Silane-modified MXene/PVA hydrogel for enhanced streaming vibration potential in high-performance flexible triboelectric nanogenerators

Abstract

To meet the growing demand for flexible, self-powered, and portable electronic devices—vital for advancing soft robots, electronic skins, and energy-harvesting technologies—we've refined our approach to creating polyvinyl alcohol (PVA) modulating polyethylene glycol (PEG) to facilitate cation movement along polymer chains, significantly boosting the hydrogel's performance in triboelectric nanogenerators (PPh TENG), which is further enhanced by adding with layered Ti3C2 nanosheets, serving as ionic conductors.
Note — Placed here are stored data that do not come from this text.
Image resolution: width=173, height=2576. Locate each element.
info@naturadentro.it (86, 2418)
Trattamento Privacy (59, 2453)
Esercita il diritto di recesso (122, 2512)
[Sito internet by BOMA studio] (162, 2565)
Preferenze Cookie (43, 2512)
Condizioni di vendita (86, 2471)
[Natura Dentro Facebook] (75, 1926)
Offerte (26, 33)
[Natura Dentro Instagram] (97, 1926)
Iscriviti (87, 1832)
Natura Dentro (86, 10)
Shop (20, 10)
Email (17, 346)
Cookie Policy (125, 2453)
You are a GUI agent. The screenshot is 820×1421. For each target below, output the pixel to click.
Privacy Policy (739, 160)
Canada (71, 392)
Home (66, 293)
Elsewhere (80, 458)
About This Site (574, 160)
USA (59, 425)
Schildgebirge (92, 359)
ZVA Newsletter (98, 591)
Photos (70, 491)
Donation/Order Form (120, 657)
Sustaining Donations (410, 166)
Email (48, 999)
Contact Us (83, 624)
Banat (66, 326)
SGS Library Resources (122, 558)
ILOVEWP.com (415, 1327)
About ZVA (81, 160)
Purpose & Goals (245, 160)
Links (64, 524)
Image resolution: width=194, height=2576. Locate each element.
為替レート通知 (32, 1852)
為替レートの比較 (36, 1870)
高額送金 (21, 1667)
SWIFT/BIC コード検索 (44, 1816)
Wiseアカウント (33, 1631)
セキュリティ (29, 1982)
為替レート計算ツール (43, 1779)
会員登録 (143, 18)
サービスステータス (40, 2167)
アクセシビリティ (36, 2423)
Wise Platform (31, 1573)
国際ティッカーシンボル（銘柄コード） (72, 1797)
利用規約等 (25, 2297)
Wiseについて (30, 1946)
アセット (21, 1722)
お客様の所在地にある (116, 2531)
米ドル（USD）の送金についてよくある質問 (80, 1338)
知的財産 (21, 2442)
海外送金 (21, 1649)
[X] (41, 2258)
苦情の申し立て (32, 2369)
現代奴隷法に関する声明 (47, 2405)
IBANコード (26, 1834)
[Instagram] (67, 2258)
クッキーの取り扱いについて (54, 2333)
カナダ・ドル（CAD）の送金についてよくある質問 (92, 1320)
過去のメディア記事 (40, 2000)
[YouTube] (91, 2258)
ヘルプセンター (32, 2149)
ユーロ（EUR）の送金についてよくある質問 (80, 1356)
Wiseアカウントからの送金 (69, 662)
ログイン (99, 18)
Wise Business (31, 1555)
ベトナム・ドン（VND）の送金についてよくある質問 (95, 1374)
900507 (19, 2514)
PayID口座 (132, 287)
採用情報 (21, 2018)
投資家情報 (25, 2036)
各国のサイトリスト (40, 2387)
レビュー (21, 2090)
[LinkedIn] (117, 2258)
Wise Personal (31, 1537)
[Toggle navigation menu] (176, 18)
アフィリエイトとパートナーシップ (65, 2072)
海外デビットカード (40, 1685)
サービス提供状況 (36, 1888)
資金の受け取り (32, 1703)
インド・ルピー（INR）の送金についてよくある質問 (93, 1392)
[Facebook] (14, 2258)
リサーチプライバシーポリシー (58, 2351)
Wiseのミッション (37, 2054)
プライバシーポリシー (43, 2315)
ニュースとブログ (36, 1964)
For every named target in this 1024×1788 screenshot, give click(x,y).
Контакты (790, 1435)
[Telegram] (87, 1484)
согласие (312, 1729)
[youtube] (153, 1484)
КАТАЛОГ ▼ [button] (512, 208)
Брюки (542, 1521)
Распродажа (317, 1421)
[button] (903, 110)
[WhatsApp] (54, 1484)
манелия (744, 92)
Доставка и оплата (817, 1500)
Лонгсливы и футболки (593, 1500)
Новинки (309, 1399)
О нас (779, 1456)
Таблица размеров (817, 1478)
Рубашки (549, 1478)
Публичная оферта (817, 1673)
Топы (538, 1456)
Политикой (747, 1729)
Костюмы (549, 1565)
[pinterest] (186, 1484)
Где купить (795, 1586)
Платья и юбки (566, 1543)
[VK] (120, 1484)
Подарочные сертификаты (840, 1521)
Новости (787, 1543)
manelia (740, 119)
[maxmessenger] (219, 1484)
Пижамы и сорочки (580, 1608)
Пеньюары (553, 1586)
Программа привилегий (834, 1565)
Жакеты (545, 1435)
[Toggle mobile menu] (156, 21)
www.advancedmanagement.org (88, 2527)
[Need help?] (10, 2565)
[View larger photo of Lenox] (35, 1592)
These nanosheets introduce an efficient electrostatic mechanism known as the streaming vibration potential (SVP), significantly augmenting the device's functionality. Moreover, we used 3-chloropropyltrimethoxysilane (CPTMS) and 1 H, 1 H, 2 H, 2 H-perfluorooctyltriethoxysilane (FOTS) to modify the surface of MXene nanosheets to fabricate Cl-MXene and F-MXene hydrogel TENGs, as named by Cl-MPPh and F-MPPh TENGs, respectively. The SVP effect is enhanced by these modified MXene nanosheets in the hydrogel, which is more substantial than unmodified MXene nanosheets. This is attributed to the higher charge density in the electric double layer formed between the MXene nanosheets and water. The Cl-MPPh and F-MPPh TENGs demonstrate open-circuit voltages of 190 V and 212 V, respectively. Our theoretical calculations show a marked increase in the distribution of electric potential. This increase occurs on both sides of the MXene nanosheets as water molecules move through them. The F-MPPh TENG exhibits exceptional sensitivity to mechanical stimuli, which holds promising potential for integration into motion sensors designed to monitor human body movements, including the bending of elbows and wrists.